EXTRACT PROVIDED:
_ _ _ _

If they're over wood, you should be able to just dope further and sand them out. For future reference, you can dampen silkspan (or tissue. I suppose) and lay it over the pre-doped wood. I use enough dope and sanding to get a bit of a sheen, before laying the tissue on. I cannot vouch for your particular choice of dope/thinner, but using Brodak clear and thinner has worked well for me. Several coats and some sanding to take out high grain and level the surface, followed by paper, and finally brushed-on thinner to adhear the paper to the original dope has worked well with no wrinkles. The problems I've encountered are two fold, but not visible in final finish:

1) The new "silkspan" has not adhered as well as the old stuff (do a SSW Forum search for lots of commentary).

2) If you don't let the dope really dry for several hours, I'm convinced that the paper can "float" up some, causing a heavier finish.

Otherwise, no wrinkles. You can have as smooth a finish as you want.

So...you should be able to sand and dope for a perfectly level and smooth finish, even though you have wrinkles now.

_ _ _ _

DATA EXTRACT:
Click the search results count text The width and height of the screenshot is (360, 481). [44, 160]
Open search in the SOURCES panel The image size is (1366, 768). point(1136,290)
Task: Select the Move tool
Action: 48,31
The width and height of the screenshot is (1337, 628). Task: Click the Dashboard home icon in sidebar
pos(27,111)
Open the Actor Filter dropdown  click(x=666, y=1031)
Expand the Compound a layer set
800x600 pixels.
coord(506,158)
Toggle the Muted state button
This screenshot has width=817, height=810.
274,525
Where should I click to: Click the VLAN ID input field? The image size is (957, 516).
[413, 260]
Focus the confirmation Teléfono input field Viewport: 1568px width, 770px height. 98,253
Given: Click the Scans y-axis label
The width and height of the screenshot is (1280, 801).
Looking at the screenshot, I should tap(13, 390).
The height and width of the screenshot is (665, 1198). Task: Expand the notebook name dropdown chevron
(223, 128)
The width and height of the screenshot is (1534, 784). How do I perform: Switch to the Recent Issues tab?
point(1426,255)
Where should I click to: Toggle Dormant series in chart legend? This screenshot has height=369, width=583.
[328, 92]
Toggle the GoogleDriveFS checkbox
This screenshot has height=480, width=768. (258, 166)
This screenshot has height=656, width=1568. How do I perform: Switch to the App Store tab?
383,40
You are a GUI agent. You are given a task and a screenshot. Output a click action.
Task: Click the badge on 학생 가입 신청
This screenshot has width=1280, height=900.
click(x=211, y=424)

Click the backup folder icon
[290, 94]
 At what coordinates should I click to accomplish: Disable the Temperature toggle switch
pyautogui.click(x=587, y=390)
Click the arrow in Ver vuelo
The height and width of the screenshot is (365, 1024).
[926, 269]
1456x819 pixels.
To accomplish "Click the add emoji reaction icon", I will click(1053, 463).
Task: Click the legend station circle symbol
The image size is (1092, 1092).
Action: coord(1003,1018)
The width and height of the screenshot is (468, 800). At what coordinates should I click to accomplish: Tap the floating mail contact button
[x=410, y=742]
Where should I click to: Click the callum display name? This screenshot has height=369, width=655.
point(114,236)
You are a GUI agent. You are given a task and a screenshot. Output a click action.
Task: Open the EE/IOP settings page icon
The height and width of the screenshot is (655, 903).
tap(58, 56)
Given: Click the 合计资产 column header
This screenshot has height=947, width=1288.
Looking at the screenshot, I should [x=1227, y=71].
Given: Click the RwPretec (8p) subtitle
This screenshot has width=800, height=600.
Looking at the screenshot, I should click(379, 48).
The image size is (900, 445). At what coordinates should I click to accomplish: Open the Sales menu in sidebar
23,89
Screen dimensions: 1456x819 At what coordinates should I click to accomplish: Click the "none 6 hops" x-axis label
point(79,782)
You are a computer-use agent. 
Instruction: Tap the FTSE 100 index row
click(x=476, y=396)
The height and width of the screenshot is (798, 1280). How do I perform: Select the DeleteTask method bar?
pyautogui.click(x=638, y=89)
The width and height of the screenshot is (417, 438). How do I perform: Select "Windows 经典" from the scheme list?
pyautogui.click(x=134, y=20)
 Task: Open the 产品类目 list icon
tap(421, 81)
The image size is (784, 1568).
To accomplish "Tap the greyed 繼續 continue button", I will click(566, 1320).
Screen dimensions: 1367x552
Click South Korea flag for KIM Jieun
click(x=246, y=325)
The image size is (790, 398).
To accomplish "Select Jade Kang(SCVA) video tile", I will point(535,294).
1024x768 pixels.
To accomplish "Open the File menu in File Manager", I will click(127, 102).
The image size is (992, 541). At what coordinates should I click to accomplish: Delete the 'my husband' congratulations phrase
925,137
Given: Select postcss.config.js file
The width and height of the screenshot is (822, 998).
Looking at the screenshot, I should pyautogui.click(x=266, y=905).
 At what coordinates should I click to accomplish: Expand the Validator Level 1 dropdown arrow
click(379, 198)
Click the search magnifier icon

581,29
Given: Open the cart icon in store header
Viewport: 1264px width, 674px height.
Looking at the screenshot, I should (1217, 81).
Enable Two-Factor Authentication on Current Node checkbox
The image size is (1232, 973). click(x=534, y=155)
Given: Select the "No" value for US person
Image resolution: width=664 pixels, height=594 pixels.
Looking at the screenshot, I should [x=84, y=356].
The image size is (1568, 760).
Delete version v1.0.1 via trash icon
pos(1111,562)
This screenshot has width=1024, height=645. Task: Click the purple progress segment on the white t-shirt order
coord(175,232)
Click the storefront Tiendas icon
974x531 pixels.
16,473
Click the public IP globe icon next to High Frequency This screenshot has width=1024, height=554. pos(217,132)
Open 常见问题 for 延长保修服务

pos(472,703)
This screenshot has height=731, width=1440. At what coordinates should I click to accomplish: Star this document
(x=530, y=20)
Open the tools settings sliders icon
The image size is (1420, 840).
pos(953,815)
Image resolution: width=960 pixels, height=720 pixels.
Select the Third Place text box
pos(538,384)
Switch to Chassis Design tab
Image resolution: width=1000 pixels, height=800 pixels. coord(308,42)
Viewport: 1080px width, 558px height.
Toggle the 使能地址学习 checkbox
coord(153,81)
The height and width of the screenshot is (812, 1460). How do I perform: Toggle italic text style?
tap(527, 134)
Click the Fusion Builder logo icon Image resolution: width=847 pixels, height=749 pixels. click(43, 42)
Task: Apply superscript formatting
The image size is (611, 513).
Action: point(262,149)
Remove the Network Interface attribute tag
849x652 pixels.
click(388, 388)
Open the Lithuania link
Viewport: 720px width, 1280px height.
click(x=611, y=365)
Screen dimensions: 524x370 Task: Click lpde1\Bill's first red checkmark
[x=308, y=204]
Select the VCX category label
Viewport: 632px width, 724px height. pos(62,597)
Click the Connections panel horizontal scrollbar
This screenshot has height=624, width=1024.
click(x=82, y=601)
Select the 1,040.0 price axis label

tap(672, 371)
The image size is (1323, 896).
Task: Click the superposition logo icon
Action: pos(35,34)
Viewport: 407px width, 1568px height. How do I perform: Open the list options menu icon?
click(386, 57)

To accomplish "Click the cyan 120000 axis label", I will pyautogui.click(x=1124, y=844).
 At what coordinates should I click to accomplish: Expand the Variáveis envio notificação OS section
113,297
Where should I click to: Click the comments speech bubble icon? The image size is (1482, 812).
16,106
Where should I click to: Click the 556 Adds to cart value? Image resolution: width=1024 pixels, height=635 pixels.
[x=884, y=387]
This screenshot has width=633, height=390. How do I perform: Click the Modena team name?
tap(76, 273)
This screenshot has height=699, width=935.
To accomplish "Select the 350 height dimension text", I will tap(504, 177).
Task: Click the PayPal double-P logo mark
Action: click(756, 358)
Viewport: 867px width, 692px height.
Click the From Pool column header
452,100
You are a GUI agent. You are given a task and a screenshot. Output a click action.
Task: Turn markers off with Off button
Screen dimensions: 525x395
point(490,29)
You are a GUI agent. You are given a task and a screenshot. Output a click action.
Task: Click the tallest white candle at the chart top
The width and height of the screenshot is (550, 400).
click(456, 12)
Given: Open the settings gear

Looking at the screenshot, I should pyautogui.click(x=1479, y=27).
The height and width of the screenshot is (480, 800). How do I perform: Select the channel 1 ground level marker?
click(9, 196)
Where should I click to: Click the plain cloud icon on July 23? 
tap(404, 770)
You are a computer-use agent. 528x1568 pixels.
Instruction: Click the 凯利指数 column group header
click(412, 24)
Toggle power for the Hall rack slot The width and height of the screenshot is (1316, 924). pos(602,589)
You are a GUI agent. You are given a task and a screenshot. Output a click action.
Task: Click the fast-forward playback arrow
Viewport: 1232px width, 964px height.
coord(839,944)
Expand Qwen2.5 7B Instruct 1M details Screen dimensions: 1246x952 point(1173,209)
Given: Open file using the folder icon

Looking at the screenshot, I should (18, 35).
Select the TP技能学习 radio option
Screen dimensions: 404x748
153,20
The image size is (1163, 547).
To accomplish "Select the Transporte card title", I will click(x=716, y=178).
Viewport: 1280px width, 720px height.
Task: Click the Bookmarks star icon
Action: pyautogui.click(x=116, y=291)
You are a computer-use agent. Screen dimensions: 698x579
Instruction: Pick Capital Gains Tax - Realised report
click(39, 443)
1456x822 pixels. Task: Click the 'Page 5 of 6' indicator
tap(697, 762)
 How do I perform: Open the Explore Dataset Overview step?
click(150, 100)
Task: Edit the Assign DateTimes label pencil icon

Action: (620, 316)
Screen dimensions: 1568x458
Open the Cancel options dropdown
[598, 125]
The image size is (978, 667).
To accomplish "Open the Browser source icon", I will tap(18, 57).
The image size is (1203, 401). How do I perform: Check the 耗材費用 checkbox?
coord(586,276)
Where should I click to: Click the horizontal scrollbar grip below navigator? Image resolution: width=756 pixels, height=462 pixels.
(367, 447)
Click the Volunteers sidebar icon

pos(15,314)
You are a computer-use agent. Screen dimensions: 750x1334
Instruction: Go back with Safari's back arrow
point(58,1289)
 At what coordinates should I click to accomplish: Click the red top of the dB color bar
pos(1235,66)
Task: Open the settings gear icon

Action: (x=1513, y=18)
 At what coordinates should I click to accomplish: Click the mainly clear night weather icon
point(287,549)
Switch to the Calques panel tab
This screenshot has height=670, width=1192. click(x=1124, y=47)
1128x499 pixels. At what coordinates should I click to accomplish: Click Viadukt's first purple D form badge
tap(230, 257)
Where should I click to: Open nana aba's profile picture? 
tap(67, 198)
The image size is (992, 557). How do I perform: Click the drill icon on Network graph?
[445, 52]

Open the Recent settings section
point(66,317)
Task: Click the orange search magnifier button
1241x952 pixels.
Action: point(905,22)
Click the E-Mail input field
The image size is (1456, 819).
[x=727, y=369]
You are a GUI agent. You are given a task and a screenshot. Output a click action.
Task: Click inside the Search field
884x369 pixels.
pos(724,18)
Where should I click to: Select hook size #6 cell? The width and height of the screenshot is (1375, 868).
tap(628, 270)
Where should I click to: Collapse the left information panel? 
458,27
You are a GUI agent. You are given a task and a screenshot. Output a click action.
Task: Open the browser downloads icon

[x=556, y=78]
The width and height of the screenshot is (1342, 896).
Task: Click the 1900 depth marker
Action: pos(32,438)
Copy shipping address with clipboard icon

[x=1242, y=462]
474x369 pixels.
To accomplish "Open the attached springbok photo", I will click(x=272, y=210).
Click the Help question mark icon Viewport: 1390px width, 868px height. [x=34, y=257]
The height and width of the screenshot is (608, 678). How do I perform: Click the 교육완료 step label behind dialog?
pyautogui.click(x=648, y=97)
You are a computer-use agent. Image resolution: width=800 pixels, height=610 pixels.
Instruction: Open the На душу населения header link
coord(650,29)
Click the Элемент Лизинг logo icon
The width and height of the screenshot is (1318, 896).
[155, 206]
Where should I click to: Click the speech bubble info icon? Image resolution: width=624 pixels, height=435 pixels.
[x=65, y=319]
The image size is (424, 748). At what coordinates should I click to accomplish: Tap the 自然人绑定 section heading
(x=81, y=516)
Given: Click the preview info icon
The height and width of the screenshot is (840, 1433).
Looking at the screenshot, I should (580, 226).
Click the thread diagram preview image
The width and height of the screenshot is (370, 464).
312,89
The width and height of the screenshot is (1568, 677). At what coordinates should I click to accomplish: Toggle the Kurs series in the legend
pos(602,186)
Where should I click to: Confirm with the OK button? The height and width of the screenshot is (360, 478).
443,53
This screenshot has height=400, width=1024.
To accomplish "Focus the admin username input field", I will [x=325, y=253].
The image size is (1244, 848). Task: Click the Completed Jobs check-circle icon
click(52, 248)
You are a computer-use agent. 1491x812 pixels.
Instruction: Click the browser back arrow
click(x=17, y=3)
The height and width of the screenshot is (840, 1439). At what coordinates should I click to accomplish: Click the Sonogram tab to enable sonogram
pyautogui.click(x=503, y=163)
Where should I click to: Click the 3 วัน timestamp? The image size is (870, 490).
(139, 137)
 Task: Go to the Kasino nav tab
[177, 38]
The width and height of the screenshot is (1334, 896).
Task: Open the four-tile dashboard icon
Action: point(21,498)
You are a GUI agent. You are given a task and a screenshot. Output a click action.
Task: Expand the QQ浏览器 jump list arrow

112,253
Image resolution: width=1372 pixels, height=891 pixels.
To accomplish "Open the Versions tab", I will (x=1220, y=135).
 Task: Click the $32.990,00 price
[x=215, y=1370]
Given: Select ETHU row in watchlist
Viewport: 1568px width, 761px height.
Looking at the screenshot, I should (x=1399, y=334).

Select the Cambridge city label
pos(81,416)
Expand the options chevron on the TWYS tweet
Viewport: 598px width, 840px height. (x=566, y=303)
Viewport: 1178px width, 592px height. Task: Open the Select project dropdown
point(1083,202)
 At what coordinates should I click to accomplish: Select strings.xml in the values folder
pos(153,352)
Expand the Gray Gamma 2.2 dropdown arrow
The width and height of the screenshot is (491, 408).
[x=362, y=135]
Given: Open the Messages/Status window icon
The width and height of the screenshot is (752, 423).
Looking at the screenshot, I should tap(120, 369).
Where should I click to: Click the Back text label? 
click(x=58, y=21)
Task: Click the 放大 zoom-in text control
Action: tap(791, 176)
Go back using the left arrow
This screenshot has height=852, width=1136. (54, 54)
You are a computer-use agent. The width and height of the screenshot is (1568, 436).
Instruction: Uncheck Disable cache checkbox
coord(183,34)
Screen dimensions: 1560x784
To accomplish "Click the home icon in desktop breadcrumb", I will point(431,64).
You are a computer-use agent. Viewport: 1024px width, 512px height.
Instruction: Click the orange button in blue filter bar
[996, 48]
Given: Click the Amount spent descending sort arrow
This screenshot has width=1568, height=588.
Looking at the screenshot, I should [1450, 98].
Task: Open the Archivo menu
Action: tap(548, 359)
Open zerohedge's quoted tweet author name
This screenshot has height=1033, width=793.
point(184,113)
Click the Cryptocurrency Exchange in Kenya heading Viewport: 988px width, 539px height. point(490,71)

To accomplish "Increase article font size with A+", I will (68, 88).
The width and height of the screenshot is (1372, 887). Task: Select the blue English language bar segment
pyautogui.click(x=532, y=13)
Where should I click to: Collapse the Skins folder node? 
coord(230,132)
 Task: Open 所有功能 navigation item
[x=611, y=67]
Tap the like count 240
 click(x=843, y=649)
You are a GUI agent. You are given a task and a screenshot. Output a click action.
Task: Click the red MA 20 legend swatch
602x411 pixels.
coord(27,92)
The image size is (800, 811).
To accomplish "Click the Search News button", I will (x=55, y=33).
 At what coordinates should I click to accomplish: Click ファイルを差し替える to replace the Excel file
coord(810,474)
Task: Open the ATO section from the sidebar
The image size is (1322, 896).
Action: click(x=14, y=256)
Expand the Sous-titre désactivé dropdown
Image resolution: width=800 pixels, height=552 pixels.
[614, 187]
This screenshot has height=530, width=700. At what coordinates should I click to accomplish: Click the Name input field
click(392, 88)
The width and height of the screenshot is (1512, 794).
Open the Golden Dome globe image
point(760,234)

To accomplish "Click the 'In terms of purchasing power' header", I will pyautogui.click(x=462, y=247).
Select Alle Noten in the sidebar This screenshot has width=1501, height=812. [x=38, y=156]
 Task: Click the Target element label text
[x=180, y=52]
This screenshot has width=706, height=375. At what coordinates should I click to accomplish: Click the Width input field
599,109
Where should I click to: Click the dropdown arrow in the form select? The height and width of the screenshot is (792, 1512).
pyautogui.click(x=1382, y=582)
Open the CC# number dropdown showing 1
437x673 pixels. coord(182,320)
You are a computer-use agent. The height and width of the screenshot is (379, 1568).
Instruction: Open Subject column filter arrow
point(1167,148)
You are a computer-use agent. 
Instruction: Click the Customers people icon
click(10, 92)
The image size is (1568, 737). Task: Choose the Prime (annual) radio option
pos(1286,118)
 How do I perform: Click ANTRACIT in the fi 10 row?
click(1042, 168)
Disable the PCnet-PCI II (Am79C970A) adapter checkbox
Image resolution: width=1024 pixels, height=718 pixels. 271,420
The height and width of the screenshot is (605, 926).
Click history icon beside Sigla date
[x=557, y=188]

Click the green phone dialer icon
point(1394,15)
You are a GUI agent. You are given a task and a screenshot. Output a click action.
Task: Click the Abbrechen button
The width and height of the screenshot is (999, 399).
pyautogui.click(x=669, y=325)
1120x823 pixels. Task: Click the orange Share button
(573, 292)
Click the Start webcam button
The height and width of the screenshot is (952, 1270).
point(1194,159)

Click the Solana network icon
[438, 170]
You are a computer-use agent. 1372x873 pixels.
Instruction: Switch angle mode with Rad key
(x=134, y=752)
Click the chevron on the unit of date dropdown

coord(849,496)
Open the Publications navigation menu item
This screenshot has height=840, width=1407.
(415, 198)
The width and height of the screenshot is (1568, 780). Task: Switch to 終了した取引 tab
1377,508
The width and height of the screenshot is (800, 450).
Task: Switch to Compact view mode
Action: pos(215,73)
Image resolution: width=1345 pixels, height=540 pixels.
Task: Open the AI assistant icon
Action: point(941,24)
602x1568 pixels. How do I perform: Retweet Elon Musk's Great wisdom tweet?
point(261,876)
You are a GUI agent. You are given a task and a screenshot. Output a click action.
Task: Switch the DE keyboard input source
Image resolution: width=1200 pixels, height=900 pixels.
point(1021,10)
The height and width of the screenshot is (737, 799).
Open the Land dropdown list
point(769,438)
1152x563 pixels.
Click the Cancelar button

_ _ _ _

DIRECTIONS:
Answer these from the text on covering wood with silkspan and dope:
(a) Which brand of clear and thinner has worked well for the writer?
(b) What is brushed on at the end to adhere the paper to the original dope?
(c) For how long should the dope really dry to keep the paper from floating up?

EXERCISE OUTPUT:
(a) Brodak
(b) Thinner
(c) Several hours